Science suggests catch and release only angling could see 80 per cent reduction in mortality

GANDER, NL – 2017 wasn’t a good year for Atlantic salmon.

Fisheries and Oceans Canada (DFO) has released its Newfoundland and Labrador species stock assessment and 80 per cent of rivers monitored – 12 of 15 – showed declines of 30 per cent.

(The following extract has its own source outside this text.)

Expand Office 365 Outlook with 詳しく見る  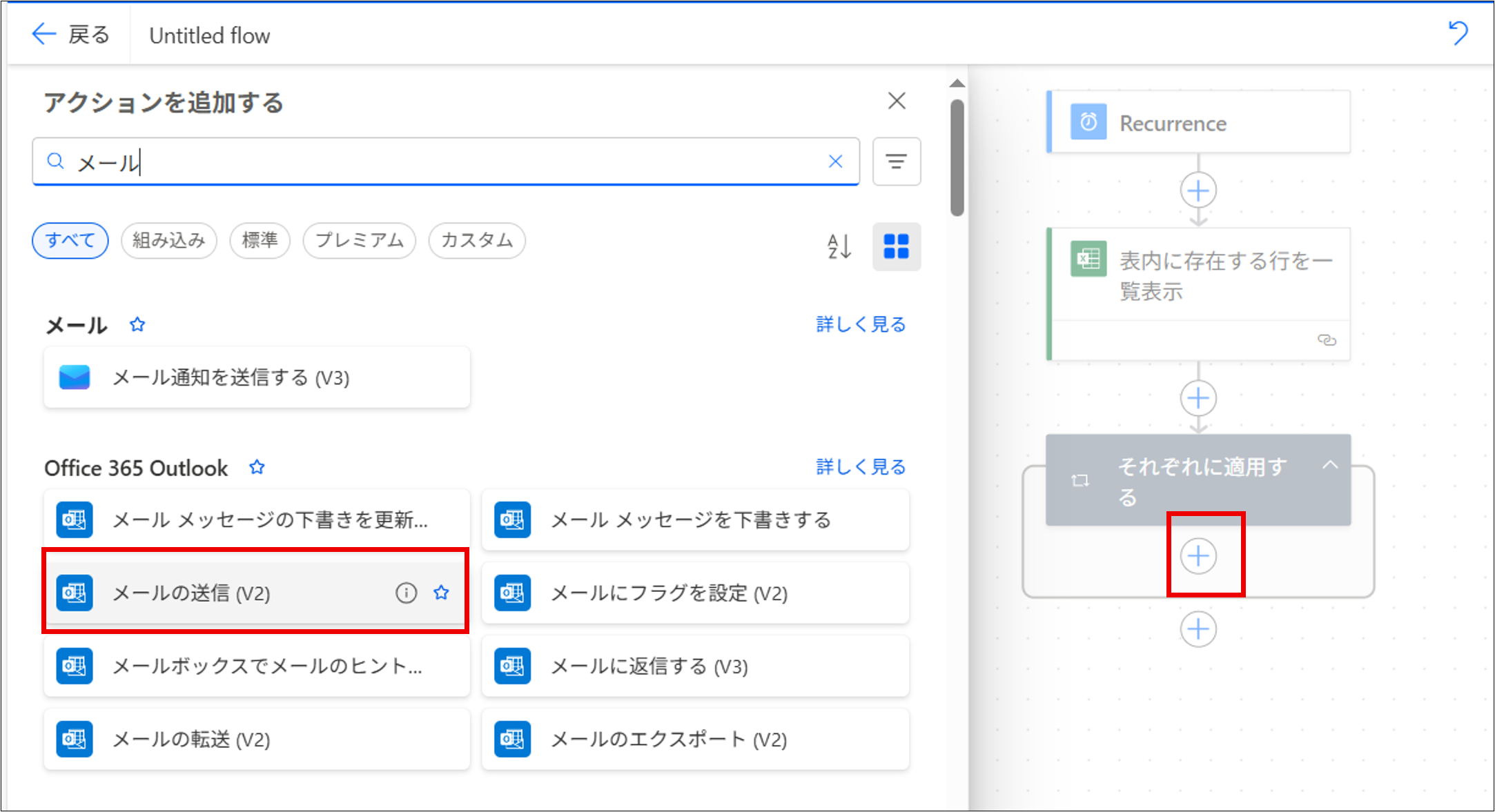click(x=860, y=467)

Four other rivers didn’t have information available.
The department says this is the second consecutive year of significant decline. 2017 returns for Conne River were the lowest on record over the 32-year period.

Spawning escapements (eggs) in Newfoundland were below the limit reference point for nine of the 15 (60 per cent) assessed rivers.
In Labrador, spawning escapements (eggs) were below the limit reference point on three of the four assessed rivers.

This would place 12 out of 19 rivers in the province in the “critical zone,” according to DFO.
“As a scientist, we’ve never seen anything like this,” said DFO scientist Geoff Veinott. “We keep hitting lower and lower bottoms. We may see a recovery in 2018, we may not, but the longer-term outlook seems to be a declining direction.”

According to Veinott, marine survival continues to fluctuate, averaging 5.7 per cent, but still below the five-year average.

Catch rates

When it comes to catch rates, Labrador aboriginal groups and subsistence fisheries took an estimated 13,600 salmon last year, a reduction of four per cent over the last six years.

Recreational angling saw approximately 19,400 salmon tagged and 22,800 released.

While Veinott didn’t make any recommendations at the technical briefing, the DFO scientist did state a catch and release only recreational fishery could reduce salmon mortality rates by 80 per cent for a full season.

Issuing one retention salmon tag could reduce mortality by 50-60 per cent.

When it comes to the impact anglers are having on the species, he said, “any kind of mortality is reducing spawn or abundance.

“We have our best chance of improving returns by maximizing the number of spawners in the rivers.”

Atlantic stock assessment results will be used during fisheries management consultations set to take place with stakeholders throughout the province in the coming weeks.

The assessment, along with recommendations from DFO fisheries management, will be considered by the Fisheries Minister Dominic LeBlanc when making the final decision on the 2018 angling season.